Her parents persisted long in their refusal to allow her to enter religious life, her only ambition; but she made a kind of spiritual and penitential convent cell in her heart's depths, and there she found her Beloved and conversed with Him each day. At the age of fifteen she was permitted to enter the Third Order of Saint Dominic, but continued to reside in her father's house, where she united a life of active charity to the prayer of a contemplative Saint. Our Lord bestowed on her His Heart in exchange for her own, gave her Communion with His own hands, and imprinted on her body the marks of His wounds.

From this obscure home the seraphic virgin was taken by Providence to defend the Church's cause. Her life became a continuing miracle. Armed with Papal authority and accompanied by three confessors, she traveled through Italy, reducing rebellious cities to the obedience of the Holy See, and winning hardened souls to God. In the sight of virtually the whole world she sought out Gregory XI at Avignon, brought him back to Rome, and by her letters to the kings and queens of Europe made good the Papal cause. She was the counselor of Urban VI, and sternly rebuked the disloyal cardinals who took part in electing an antipope.

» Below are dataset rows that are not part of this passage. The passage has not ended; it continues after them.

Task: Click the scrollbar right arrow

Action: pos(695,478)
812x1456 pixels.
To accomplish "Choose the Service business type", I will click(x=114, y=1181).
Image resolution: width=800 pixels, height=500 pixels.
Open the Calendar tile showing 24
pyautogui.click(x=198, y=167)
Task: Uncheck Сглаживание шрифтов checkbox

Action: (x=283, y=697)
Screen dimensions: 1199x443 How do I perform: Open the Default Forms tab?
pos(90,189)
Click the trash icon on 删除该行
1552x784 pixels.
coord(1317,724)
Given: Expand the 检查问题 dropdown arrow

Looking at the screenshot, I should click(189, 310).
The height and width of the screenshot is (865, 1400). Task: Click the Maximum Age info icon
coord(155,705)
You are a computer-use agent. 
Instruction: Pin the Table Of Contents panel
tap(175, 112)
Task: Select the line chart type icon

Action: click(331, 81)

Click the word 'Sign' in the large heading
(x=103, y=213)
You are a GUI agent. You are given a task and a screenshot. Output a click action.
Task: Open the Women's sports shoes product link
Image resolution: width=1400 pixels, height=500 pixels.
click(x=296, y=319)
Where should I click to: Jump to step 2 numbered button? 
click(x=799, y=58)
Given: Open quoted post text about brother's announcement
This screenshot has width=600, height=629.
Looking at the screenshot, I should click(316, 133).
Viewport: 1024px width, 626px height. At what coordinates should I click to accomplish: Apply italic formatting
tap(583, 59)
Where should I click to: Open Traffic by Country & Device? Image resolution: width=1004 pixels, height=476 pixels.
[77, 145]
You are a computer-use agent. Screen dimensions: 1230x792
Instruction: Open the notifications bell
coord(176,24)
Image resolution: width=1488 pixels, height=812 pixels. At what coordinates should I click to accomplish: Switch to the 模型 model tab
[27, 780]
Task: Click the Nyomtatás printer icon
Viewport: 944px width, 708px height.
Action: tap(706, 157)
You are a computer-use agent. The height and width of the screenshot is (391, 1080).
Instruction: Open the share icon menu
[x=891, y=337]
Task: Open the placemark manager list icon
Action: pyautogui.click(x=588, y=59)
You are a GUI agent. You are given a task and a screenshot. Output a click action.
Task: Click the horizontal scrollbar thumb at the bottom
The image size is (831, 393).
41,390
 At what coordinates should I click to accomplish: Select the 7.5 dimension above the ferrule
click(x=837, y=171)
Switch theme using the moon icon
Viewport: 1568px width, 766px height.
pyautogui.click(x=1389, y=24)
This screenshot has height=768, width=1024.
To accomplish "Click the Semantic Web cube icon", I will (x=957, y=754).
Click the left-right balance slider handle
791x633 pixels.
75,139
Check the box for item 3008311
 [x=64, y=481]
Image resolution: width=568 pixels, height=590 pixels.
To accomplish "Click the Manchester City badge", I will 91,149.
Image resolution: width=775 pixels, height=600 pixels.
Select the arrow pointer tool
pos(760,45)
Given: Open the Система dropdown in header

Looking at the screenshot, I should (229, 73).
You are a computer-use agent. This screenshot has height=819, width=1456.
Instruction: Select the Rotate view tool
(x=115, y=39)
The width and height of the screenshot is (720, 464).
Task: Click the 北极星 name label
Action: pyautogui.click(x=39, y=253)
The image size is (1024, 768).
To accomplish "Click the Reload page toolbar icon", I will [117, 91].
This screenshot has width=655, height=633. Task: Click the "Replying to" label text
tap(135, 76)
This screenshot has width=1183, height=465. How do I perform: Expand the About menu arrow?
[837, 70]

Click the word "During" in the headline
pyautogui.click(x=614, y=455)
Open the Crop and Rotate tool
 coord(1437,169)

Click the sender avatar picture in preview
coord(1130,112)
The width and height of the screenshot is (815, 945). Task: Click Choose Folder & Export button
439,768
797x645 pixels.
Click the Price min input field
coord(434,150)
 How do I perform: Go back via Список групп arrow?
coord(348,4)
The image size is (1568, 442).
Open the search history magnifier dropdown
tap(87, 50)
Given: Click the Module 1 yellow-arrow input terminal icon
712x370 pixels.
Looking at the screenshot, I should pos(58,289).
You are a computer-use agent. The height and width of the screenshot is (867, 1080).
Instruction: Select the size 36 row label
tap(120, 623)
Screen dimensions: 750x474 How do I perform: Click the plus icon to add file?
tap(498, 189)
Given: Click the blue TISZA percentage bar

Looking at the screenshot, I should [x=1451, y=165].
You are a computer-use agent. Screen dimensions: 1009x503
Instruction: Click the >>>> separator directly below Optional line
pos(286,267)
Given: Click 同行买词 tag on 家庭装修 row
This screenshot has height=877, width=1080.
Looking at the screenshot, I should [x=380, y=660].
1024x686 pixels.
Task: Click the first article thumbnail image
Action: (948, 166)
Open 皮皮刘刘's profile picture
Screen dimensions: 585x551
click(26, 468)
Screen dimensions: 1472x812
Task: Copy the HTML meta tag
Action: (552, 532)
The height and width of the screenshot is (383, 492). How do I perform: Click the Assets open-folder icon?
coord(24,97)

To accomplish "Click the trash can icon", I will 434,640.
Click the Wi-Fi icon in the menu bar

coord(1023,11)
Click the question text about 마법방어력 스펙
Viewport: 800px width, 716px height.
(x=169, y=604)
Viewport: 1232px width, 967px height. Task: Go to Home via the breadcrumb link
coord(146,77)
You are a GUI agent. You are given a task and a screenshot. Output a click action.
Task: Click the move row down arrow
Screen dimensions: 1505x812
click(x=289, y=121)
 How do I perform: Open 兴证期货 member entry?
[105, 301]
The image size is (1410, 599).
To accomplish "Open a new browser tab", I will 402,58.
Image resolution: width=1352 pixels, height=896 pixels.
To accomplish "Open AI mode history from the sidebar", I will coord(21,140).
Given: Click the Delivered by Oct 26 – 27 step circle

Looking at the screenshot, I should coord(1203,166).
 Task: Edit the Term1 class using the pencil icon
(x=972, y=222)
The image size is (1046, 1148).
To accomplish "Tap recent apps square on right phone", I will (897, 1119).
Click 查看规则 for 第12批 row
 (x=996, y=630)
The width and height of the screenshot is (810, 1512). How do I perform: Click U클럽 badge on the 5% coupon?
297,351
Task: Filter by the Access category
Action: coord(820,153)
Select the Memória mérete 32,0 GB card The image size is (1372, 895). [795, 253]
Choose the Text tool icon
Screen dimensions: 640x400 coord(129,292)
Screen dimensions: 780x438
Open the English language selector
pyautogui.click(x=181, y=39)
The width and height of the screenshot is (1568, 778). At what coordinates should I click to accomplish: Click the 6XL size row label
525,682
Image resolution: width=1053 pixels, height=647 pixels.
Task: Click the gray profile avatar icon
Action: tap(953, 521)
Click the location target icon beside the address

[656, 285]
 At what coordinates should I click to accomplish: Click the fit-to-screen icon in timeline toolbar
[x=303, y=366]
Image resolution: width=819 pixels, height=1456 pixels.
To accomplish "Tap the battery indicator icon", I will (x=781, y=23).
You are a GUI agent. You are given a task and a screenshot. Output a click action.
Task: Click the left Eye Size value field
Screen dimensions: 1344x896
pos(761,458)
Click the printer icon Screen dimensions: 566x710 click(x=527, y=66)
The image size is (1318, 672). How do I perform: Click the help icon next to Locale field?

Long had the holy virgin foretold the terrible schism which began before she died. Day and night she wept and prayed for unity and peace. But in spirit she saw the entire city of Rome full of demons, who were tempting the people to revolt and even to slay the Vicar of Christ. With intense earnestness Saint Catherine begged Our Lord to prevent this enormous crime. Their seditious temper was subdued by her prayers, but they vented their rage by scourging the Saint herself, who gladly endured all for God and His Church. She died in Rome in 1380, at the age of thirty-three.

Reflection. The seraphic Saint Catherine willingly sacrificed the delights of contemplation to labor for the Church and the Apostolic See. How deeply do the troubles of the Church and the consequent loss of souls afflict us? How often do we pray for the Church and the Pope?